MY THREE PAGODA PASS JOURNAL

JUNE, 1957 , page 1

June 14, 1957, Saturday: We all got up early this morning. The time of departure was set for 06:15, but before that I had to pick up Prachuan, whose Dad better miss seeing that we took his entire arsenal: 2 hunting rifles, a Parabellum and a light pistol. Actually, that had been my main reason for inviting Prachuan along on this trip, because he did not appear very useful in other respects. His father was a rich Siamese, he himself had been educated in the U.K. where he had been throwing around money as prototype of the spoiled rich son. Nevertheless, as long as everything went fine he was a pleasant bloke.
The third man was Tom, from the Netherlands-East Indies of old, who had worked on the Burma Railroad in WW2. A former sailor, he was fond of hunting as well as fluent in Thai because he had stayed here and married a Chinese-Thai lady. I had a tough job persuading her to part with Tom for two weeks and ended up leaving some kind of deposit for him!
Our luggage which we tried to reduce to a minimum, nevertheless appeared unbearably much. My tent alone weighed 7 kgs, and we distributed it, as we did the food and cooking utensils. We also decided to eat a lot the first couple of days, and first the heavy cans.
I had the serendipitous luck that my movie camera had been soaked on the previous tour and that the dealer had not been able to fix it in the promised time, so that he offered to loan me another, much better, camera. He did get a shock when it proved to be for two weeks instead of just a weekend…

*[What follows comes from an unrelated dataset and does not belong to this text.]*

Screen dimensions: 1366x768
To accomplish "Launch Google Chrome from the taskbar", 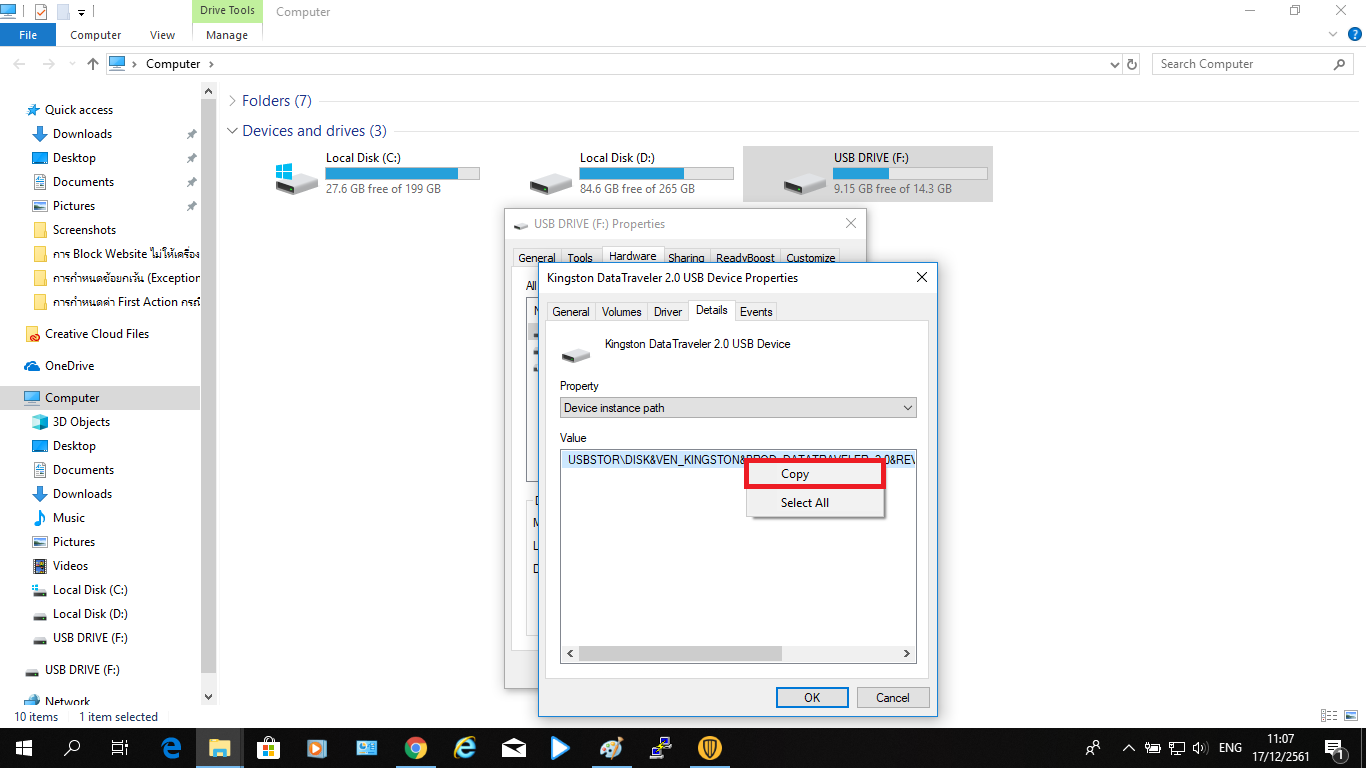I will [x=416, y=748].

We loaded up the jeep and the four of us left …number four had been hastily recruited by Tom to return the jeep from Kanchanaburi to Bangkok.
For the first time in weeks it did not rain so enjoying the fine fresh morning air we raced the first 130 kms of our 14 day journey to the Three Pagoda Pass, situated at the border of Thailand and Birma in a dense jungle said to be full of mosquitoes, leeches, tigers, wild elephants and bandits.